How to Win in the New Feedback Economy

Reputation Staff Writer

This article was originally published on LinkedIn. Click to follow Reputation on LinkedIn.

Reputation has always been really important to the success of any business. In fact, 97% of business owners say online reputation management is important. But how that reputation is made, shared and used has undergone a radical evolution in this century.

In this article, I’m going to take a look at that evolution, what’s changed with respect to how consumers evaluate and choose businesses, and the rise of what I’m calling the “Feedback Economy.”

The Rise of Reputation Management

Reputation.com’s founder, Michael Fertik, pioneered reputation management several years ago, and in 2015, he wrote The Reputation Economy. With his work, he raised awareness among enterprises and businesses everywhere about the importance of paying attention to consumer opinion and sentiment, and actively managing their reputations.

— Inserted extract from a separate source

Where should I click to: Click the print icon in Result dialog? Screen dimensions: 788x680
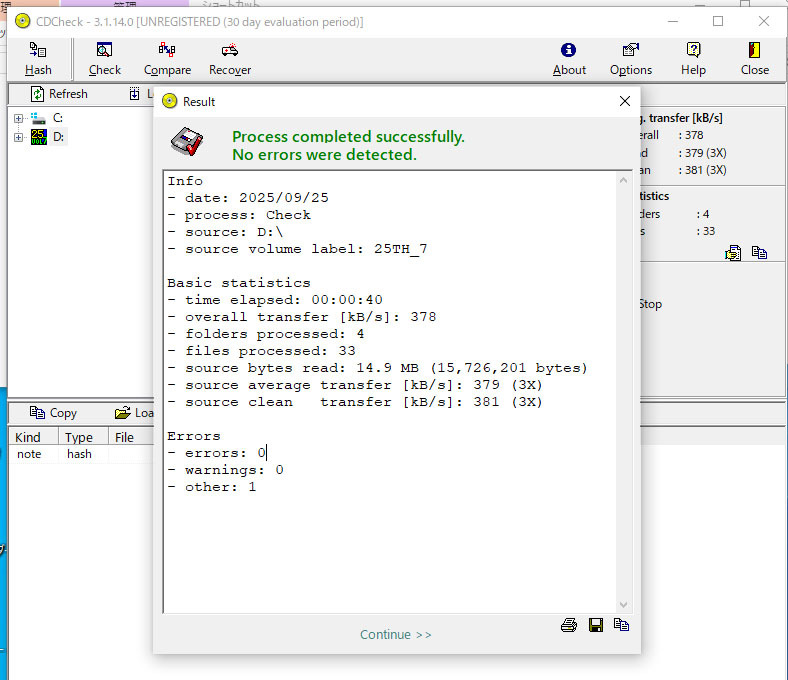[569, 625]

Since Michael’s book was released, things have changed in a few big ways:

  • Consumer behavior has evolved. People use voice and mobile search as a primary means of finding businesses. They expect to ask Siri or Alexa a question and get not only an immediate answer but the right answer. They expect technology to do the grunt work for them and point them in the right direction. Today, 16% of Americans own a smart speaker — that’s about 39 million people.
  • Consumer trust is waning. We used to simply pour tons of money into billboards and TV ads, and we’d capture market share. You could put Scarlett Johansson on an ad for perfume, or Matthew McConaughey behind the wheel of a new car, and sales go through the roof. But 78% of younger consumers are completely unimpressed and unmoved by celebrity endorsements. The majority — 93%— look to consumer reviews for information before making a purchase. And this group is big! They’re 91 million strong and account for more than $1 trillion in U.S. consumer spending. As businesses, we need new ways to gain consumer trust.
  • We don’t have control. Information is traded, shared and consumed at lightning speed over social media. How consumers think about us can change in a few minutes, and all the money we’ve poured into brilliant campaigns and promotions is wasted.

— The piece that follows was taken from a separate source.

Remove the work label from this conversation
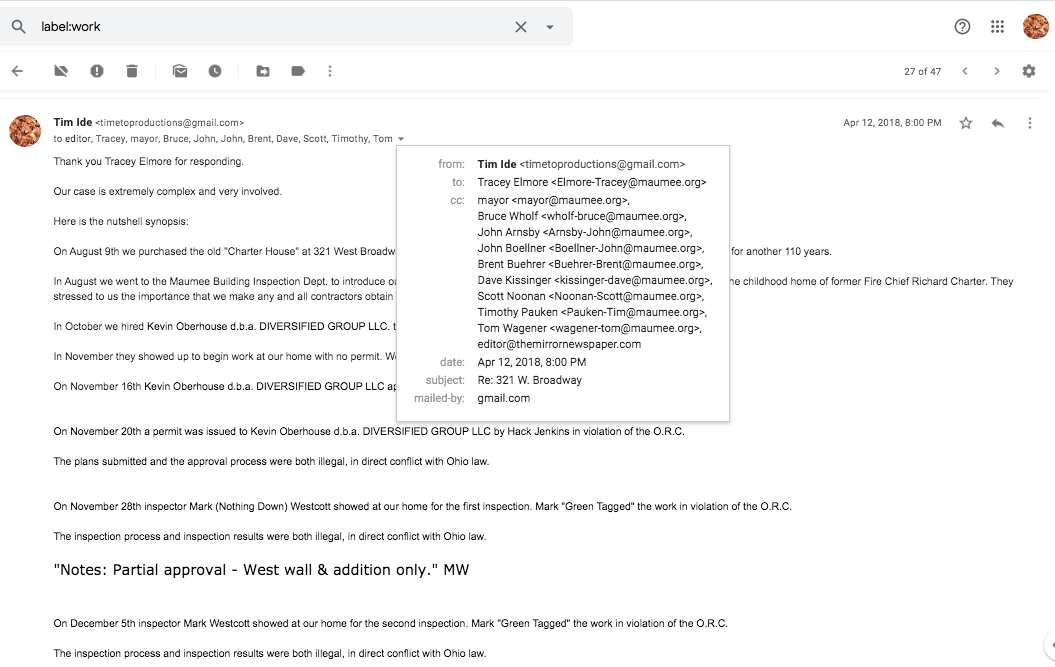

In this new environment, feedback is everywhere and readily available, and it’s the driving force behind all purchasing decisions. Now consumers have an active role in shaping a business’s reputation — meaning reputation is more heavily influenced by what’s happening outside the organization than what the organization is telling the public to believe.

Related: 3 Real-World Customer Feedback Success Stories

Feedback Exchange Moves Beyond NPS

Today, feedback is created, collected, communicated and consumed across many, many sources — not only by businesses, but by consumers, too.

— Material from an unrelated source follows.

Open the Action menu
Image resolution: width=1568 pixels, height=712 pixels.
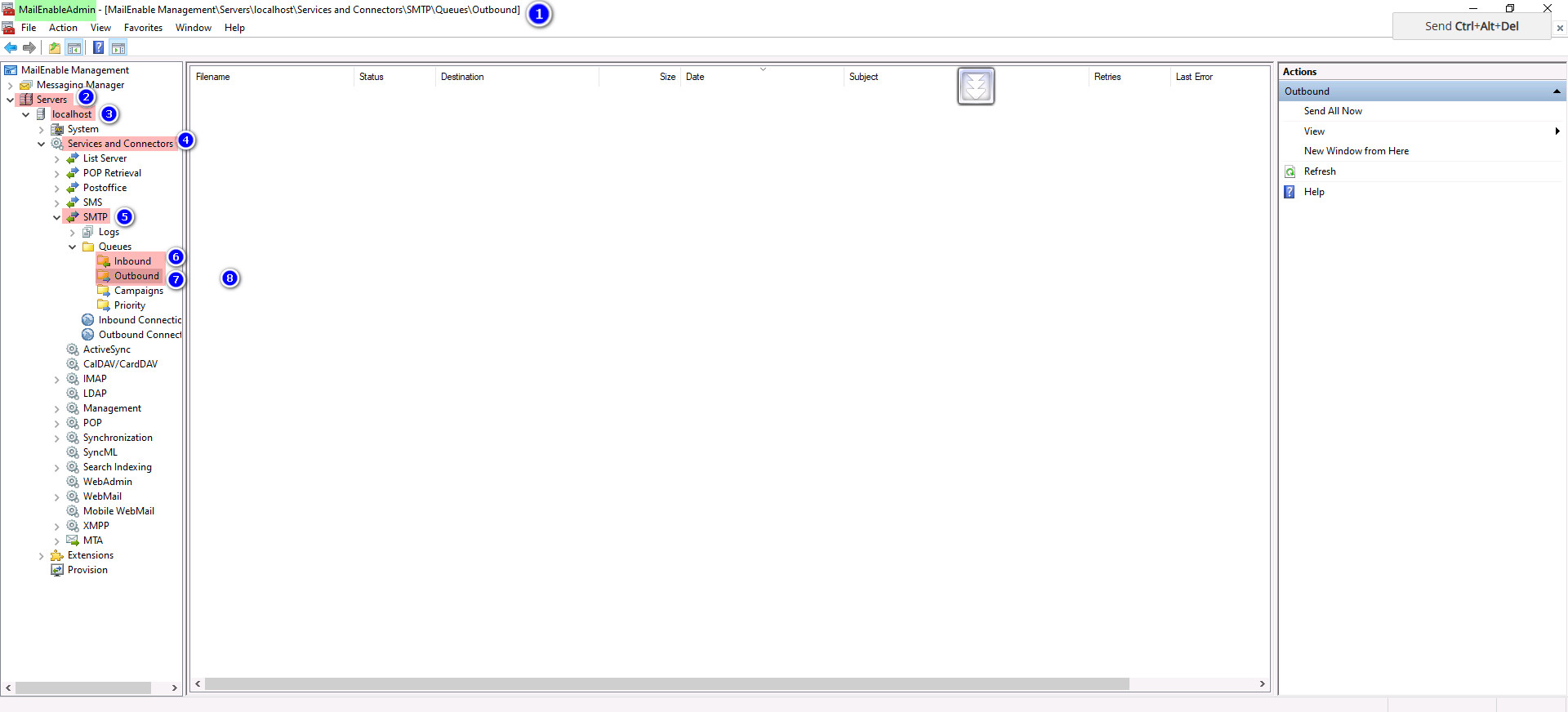(63, 28)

Consumers provide feedback publicly, via reviews and social media. Brands and marketers aren’t the only ones seeing it anymore. Consumers have entire conversations about brands online — and you may or may not be a part of those conversations, depending on how closely you monitor those channels. That’s all feedback. Competitors see that feedback, too. Feedback about your business can help them improve. This is unprecedented — and a far cry from old Net Promoter Score (NPS) surveys.

It used to be you sent an NPS survey via mail or email. It was private and had three questions, max. The recipient provided their answers directly to you. What did you do with those answers? Probably not much, because there was no insight into why the respondents answered the questions the way they did.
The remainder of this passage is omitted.